土地規制法案、沖縄の憂い 「皆が監視対象」、基地反対運動萎縮も

 米軍や自衛隊の基地を多く抱える沖縄県で、基地周辺や国境離島などの土地利用を規制する「重要土地規制法案」に懸念の声が強まっている。参院で審議が進む法案は、外国資本などによる不透明な土地の取得や利用を防ぐ狙いだが、規制区域や調査範囲などがあいまいで、基地への抗議運動が規制されたり、人権が侵害されたりする恐れが指摘されているからだ。沖縄弁護士会は「沖縄は県土そのものが国境離島。県民誰もが調査規制対象になる」として廃案を求めている。

 法案は、自衛隊や米軍施設から1キロの範囲や国境離島などを「注視区域」に指定。土地所有者や利用状況を国が調査できるようにする。特に重要な国境離島などは「特別注視区域」と定め、土地売買時の事前届け出を義務付ける。1日に衆院で可決された。

 沖縄弁護士会は(1)調査規制の対象となる注視区域を無限定に拡大できる(2)注視区域の調査内容が政令に委ねられ、調査対象も「利用者その他の関係者」と広範囲に及び、行動や思想信条など際限なく調査が拡大される恐れがある-などの問題点を指摘。「基本的人権が侵害される恐れが大きい」として5月下旬、反対の会長声明を出した。

 特に影響を受けるとみられるのが離島だ。中国の軍事力拡大を背景に、防衛省は南西諸島で防衛体制を強化する。宮古島では昨年、陸上自衛隊のミサイル部隊が配備され、今月2日に弾薬搬入も始まった。搬入に反対する下地博盛さん(71)は「基地前での抗議や監視活動が規制されるのでは」と危機感を口にする。

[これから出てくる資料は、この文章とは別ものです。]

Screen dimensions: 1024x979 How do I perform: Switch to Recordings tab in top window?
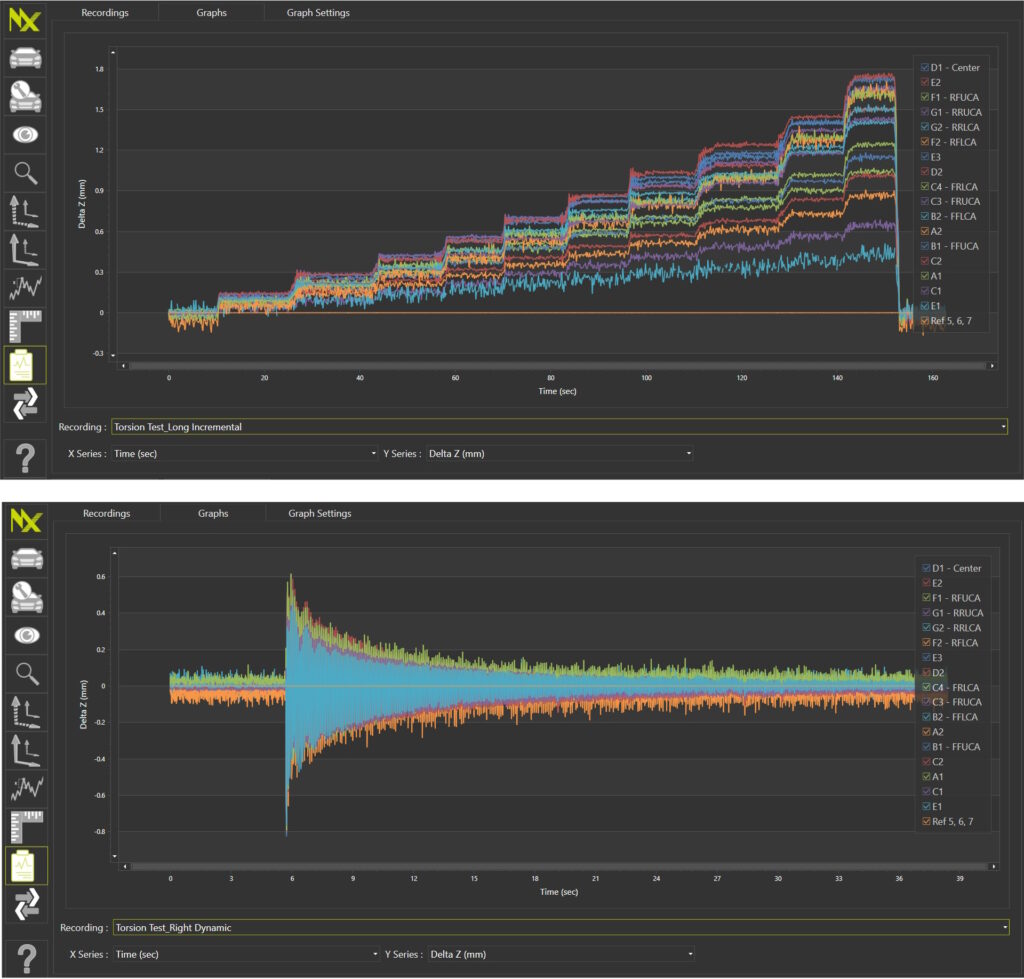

 約15%の面積を米軍専用施設が占める沖縄本島でも不安が広がる。沖縄平和運動センターは、米軍施設から1キロの範囲が注視区域となった場合、嘉手納基地(嘉手納町など)周辺は約9万人、普天間飛行場(宜野湾市)周辺は約9万8千人が対象と試算。「騒音などの被害者である住民が監視対象にされる」と指摘した。

 5月の衆院内閣委員会で自民党の杉田水脈(みお)議員が、基地反対運動に法案適用を求める趣旨の発言をしたことも反発を招いている。杉田氏は普天間飛行場の名護市辺野古への移設工事に対する抗議活動を例に「直ちに機能を阻害しているように見えなくても、派生する影響も十分に考慮して本来の目的を果たしていただきたい」と政府に訴えた。

 移設に反対する名護市の豊島晃司さん(69)は「罪のない市民が思想信条を調べられる可能性がある。反対運動を萎縮させ、抑え込む狙いがあるのでは」と警戒している。